▶ **To do**
Print, exactly as given, each line of the data from the line containing "Detaylar (314, 1756)" up to and including its last line.

========

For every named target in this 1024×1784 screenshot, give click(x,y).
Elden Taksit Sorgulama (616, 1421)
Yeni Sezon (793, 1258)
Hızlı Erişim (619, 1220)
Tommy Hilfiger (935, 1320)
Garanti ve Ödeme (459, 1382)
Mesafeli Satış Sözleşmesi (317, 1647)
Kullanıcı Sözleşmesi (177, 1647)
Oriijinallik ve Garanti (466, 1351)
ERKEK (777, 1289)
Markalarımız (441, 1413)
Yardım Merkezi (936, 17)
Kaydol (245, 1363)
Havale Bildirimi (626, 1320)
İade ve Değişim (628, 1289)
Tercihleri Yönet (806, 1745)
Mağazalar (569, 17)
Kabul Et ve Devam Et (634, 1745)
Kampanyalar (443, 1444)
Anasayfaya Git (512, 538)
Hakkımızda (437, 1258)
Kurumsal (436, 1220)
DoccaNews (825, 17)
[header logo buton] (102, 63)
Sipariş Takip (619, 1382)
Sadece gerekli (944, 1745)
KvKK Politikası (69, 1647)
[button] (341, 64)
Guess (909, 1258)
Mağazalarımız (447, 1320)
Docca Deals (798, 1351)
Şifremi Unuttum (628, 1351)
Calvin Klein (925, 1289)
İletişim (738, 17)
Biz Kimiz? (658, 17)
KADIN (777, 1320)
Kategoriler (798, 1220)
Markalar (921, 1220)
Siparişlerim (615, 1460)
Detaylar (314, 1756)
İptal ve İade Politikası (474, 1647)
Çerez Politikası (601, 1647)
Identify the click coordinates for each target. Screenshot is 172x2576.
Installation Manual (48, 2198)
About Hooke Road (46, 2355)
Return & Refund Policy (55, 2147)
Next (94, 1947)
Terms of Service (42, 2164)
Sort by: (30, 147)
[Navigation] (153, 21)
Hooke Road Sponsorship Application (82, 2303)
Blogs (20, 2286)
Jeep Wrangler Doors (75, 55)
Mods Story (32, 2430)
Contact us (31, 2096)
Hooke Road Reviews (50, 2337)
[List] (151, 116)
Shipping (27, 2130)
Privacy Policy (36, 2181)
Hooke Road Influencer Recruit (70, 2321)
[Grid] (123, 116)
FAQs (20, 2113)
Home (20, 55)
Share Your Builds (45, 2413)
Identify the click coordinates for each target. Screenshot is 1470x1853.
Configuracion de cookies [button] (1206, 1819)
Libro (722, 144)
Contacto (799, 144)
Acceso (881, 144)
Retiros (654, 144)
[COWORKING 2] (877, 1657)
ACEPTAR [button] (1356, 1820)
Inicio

========

▶ **Reply**
Detaylar (314, 1756)
İptal ve İade Politikası (474, 1647)
Çerez Politikası (601, 1647)
Identify the click coordinates for each target. Screenshot is 172x2576.
Installation Manual (48, 2198)
About Hooke Road (46, 2355)
Return & Refund Policy (55, 2147)
Next (94, 1947)
Terms of Service (42, 2164)
Sort by: (30, 147)
[Navigation] (153, 21)
Hooke Road Sponsorship Application (82, 2303)
Blogs (20, 2286)
Jeep Wrangler Doors (75, 55)
Mods Story (32, 2430)
Contact us (31, 2096)
Hooke Road Reviews (50, 2337)
[List] (151, 116)
Shipping (27, 2130)
Privacy Policy (36, 2181)
Hooke Road Influencer Recruit (70, 2321)
[Grid] (123, 116)
FAQs (20, 2113)
Home (20, 55)
Share Your Builds (45, 2413)
Identify the click coordinates for each target. Screenshot is 1470x1853.
Configuracion de cookies [button] (1206, 1819)
Libro (722, 144)
Contacto (799, 144)
Acceso (881, 144)
Retiros (654, 144)
[COWORKING 2] (877, 1657)
ACEPTAR [button] (1356, 1820)
Inicio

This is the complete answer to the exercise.